A project log for Boots V2.5 Printer Repairs and Upgrades

Making the Boots Industries V2.5 3D printer usable.

nylesNyles 03/08/2018 at 02:280 Comments

 FTF = File To Fit.  Yeah, V1.0 of everything seems to have problems.  :)

Anyway, good news.  The beast is up and running with the Frankencarriage install - after extensive fiddling and cracking and patching and filing.

Here are some pics:

This is the original carriage - note the lack of wheels or anything that won't eventually wear away the plating of the aluminum rail

Both types of carriage... and my foot.

To change out the carriages, you have to remove the head while carefully unthreading the cables that run through the corners.

Look Ma, no head!

After this it's relatively simple to tease the cables through the carriages.

First Frankencarriage in place, with the two-headed adjustment wrench.  Little did I know the fun and games to come...

They look good!  At least to me; it's been a fair bit of work to get this far.  Still, lurking in the shadows are a couple of problems.

Look closely - the prototype fix for the first problem is the wart on top of the top belt clip - it's there to move the belt over a couple mm.  Seems the designer put the belt holder in the <cough sputter> wrong place.  Now what - I don't want to bodge any more of these up; just doing one was a real pain.

Luckily my old, tired and battered M3D printer was willing to come back to life - printed the hack in PLA.

The printer was sufficiently functional at this point that I printed a set of clips in the same material as the carriage.

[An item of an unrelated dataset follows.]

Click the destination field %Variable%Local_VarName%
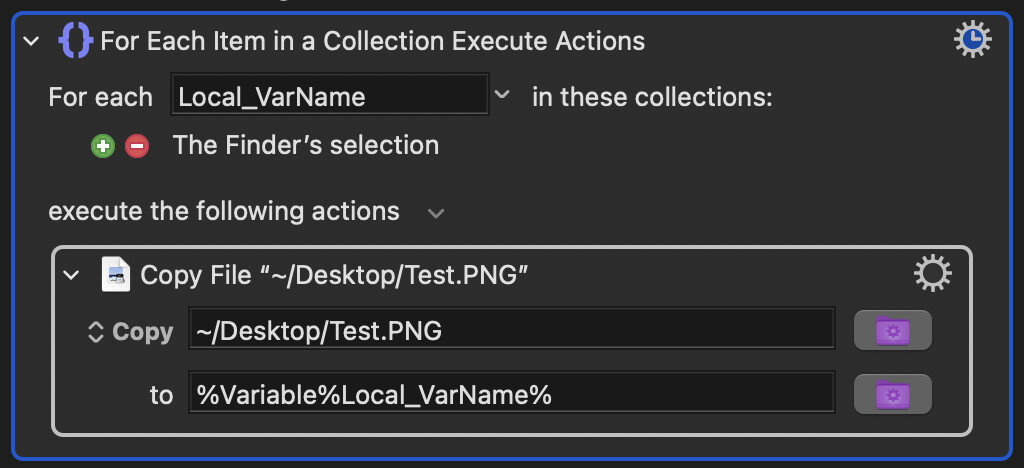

Oh but the second problem, which had manifested as difficulty moving the end effector towards the edges of the build platform, became clear.  Look at what's happened to the printed part of the carriage that holds the rod bearings - they're cracked!  What happened?  Turns out the prints have a habit of over-extruding, up to 0.2mm, which caused the inner radius of the arms that hold the rod bearings to shrink.  The U-joint part of the arm was banging against this inner radius, which caused this cracking.

Turns out a soldering iron and filament make for a good patch; which I wound up doing several times.  My soldering iron doesn't like me any more.

After patching, extensive use of a rattail file and many test fits resulted in free movement for all the arms.  All is well.

Another trick was to squirt some teflon lube into a cup, and paint some on all the bearing surfaces that were exposed in the process.  This has resulted in much smoother action.